● **WHAT IS REQUIRED**
Write out, exactly as they stand, the line containing "This screenshot has width=675, height=380." and all subsequent lines up to and including the final line of the records.

BEGIN DATA FOR THE TASK

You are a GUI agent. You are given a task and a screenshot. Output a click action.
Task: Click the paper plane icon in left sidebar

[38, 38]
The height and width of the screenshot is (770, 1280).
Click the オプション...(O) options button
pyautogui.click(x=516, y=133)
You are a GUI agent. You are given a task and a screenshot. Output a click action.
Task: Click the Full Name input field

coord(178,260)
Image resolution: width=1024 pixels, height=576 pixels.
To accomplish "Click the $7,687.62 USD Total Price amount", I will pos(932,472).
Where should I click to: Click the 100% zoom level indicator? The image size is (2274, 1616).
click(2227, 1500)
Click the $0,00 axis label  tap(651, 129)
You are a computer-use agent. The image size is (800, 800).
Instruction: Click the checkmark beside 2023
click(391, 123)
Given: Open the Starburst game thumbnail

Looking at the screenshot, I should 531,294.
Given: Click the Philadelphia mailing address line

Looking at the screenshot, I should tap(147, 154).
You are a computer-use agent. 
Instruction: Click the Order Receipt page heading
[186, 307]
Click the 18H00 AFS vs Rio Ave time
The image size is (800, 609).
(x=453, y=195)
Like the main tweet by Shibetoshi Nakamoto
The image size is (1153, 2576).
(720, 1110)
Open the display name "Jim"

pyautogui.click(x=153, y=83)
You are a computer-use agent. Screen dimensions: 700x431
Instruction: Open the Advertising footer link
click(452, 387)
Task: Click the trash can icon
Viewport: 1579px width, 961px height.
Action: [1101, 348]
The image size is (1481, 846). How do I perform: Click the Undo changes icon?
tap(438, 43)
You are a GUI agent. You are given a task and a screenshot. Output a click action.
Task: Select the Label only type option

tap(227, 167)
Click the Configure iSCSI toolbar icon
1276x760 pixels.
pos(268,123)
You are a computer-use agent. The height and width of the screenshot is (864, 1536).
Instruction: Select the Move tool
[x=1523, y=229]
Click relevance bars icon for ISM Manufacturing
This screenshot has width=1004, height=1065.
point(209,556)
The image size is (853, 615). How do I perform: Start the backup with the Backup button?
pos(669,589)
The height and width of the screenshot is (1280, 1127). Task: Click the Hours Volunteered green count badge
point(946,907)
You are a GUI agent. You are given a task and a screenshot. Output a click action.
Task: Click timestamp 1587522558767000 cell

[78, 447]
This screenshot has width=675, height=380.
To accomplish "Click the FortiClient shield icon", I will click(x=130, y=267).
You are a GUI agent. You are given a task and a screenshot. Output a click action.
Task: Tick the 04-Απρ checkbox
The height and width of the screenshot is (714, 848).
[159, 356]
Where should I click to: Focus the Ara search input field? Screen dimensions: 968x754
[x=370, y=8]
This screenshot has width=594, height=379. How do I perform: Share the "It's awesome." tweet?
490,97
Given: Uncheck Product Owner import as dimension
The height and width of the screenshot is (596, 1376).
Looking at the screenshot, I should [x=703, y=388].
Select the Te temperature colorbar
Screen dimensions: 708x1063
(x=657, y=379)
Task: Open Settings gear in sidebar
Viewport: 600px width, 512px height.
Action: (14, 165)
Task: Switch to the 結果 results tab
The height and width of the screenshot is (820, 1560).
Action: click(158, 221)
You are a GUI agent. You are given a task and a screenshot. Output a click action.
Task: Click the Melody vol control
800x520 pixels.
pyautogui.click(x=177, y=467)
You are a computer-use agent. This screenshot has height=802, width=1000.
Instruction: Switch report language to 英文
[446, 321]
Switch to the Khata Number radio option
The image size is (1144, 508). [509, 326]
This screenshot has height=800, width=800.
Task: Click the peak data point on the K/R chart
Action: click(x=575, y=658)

END DATA FOR THE TASK

● **EXPECTED ANSWER**
This screenshot has width=675, height=380.
To accomplish "Click the FortiClient shield icon", I will click(x=130, y=267).
You are a GUI agent. You are given a task and a screenshot. Output a click action.
Task: Tick the 04-Απρ checkbox
The height and width of the screenshot is (714, 848).
[159, 356]
Where should I click to: Focus the Ara search input field? Screen dimensions: 968x754
[x=370, y=8]
This screenshot has width=594, height=379. How do I perform: Share the "It's awesome." tweet?
490,97
Given: Uncheck Product Owner import as dimension
The height and width of the screenshot is (596, 1376).
Looking at the screenshot, I should [x=703, y=388].
Select the Te temperature colorbar
Screen dimensions: 708x1063
(x=657, y=379)
Task: Open Settings gear in sidebar
Viewport: 600px width, 512px height.
Action: (14, 165)
Task: Switch to the 結果 results tab
The height and width of the screenshot is (820, 1560).
Action: click(158, 221)
You are a GUI agent. You are given a task and a screenshot. Output a click action.
Task: Click the Melody vol control
800x520 pixels.
pyautogui.click(x=177, y=467)
You are a computer-use agent. This screenshot has height=802, width=1000.
Instruction: Switch report language to 英文
[446, 321]
Switch to the Khata Number radio option
The image size is (1144, 508). [509, 326]
This screenshot has height=800, width=800.
Task: Click the peak data point on the K/R chart
Action: click(x=575, y=658)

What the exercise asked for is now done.